There is another function to push jobs, JobQueueGroup::lazyPush(), which will be executed at the very end, hence after jobs pushed with JobQueueGroup::push().

OtherEdit

Job queue typeEdit

A job queue type is the command name you give to the parent::__construct() method of your job class; e.g., using the example above, that would be synchroniseThreadArticleData.

getQueueSizes()Edit

JobQueueGroup::singleton()->getQueueSizes() will return an array of all job queue types and their sizes.

Array
(
    [refreshLinks] => 1
    [refreshLinks2] => 3
    [synchroniseThreadArticleData] => 10
)

getSize()Edit

While getQueueSizes() is handy for analysing the entire job queue, for performance reasons, it’s best to use JobQueueGroup::singleton()->get( <job type> )->getSize() when analysing a specific job type, which will only return the job queue size of that specific job type.

Array
(
    [synchroniseThreadArticleData] => 100
)

InternalsEdit

Pushing jobsEdit

The primary function is JobQueueGroup::push(). It selects the job queue corresponding to the job type and, depending on the job queue implementation (database or Redis), it will be pushed either through a Redis connection (Redis case) either as a deferrable update (database case).
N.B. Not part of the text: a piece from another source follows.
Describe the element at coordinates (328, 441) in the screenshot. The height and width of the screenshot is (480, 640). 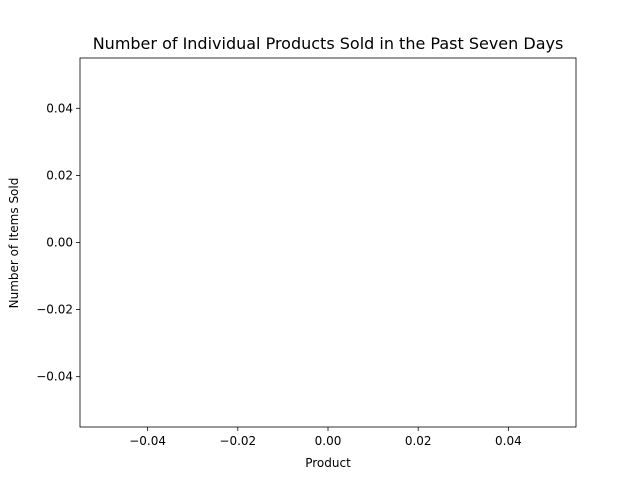
I see `x-tick-label: 0.00` at that location.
The lazy push function (JobQueueGroup::lazyPush()) keeps in memory the jobs. At the end of the current execution (end of MediaWiki request or end of the current job execution) the jobs kept in memory are pushed, as the last deferrable update (of type AutoCommitUpdate). As a deferrable update, the jobs are pushed at the end of the current execution, and as an AutoCommitUpdate the jobs are pushed as a single database transaction. See JobQueueGroup::lazyPush() and JobQueueGroup::pushLazyJobs() for details.

In CLI, note that deferrable updates (either from JobQueueGroup::push() (JobQueueDB implementation), either from JobQueueGroup::lazyPush()) are directly executed if the database transaction flag (LBFactory::hasTransactionRound()) is free. See DeferredUpdates::addUpdates() and DeferredUpdates::tryOpportunisticExecute() for details.

When some jobs are pushed through JobQueueGroup::lazyPush() but never really pushed (and hence lost), usually because an unhandled exception is thrown, the destructor of JobQueueGroup shows a warning in the debug log:

PHP Notice: JobQueueGroup::__destruct: 1 buffered job(s) never inserted

See task T100085 for an example of such a warning; this was before MediaWiki 1.29 release for Web-executed jobs, because when a job internally lazy-push a job and the former job is executed in the shutdown part of a MediaWiki request, the later job is not pushed (because JobQueueGroup::pushLazyJobs() was already called); the fix for this specific bug was to call JobQueueGroup::lazyPush() in JobRunner::executeJob() to always push lazily-pushed jobs after execution of each job.

Execution of jobsEdit

Jobs are ordinarily executed at the end of a web request, at the rate of $wgJobRunRate per request. If $wgJobRunRate == 0, no jobs are run at the end of a web request. The default value of $wgJobRunRate is 1.

All enqueued jobs can be executed at any time by running maintenance/runJobs.php. This is particularly important when $wgJobRunRate == 0.

The jobs are run by the JobRunner class. Each job is given its own database transaction.

At the end of the job execution, deferrable updates are executed. Since MediaWiki 1.28.3/1.29 lazily-pushed jobs are pushed through a deferrable update in order to use a dedicated database transaction (with AutoCommitUpdate).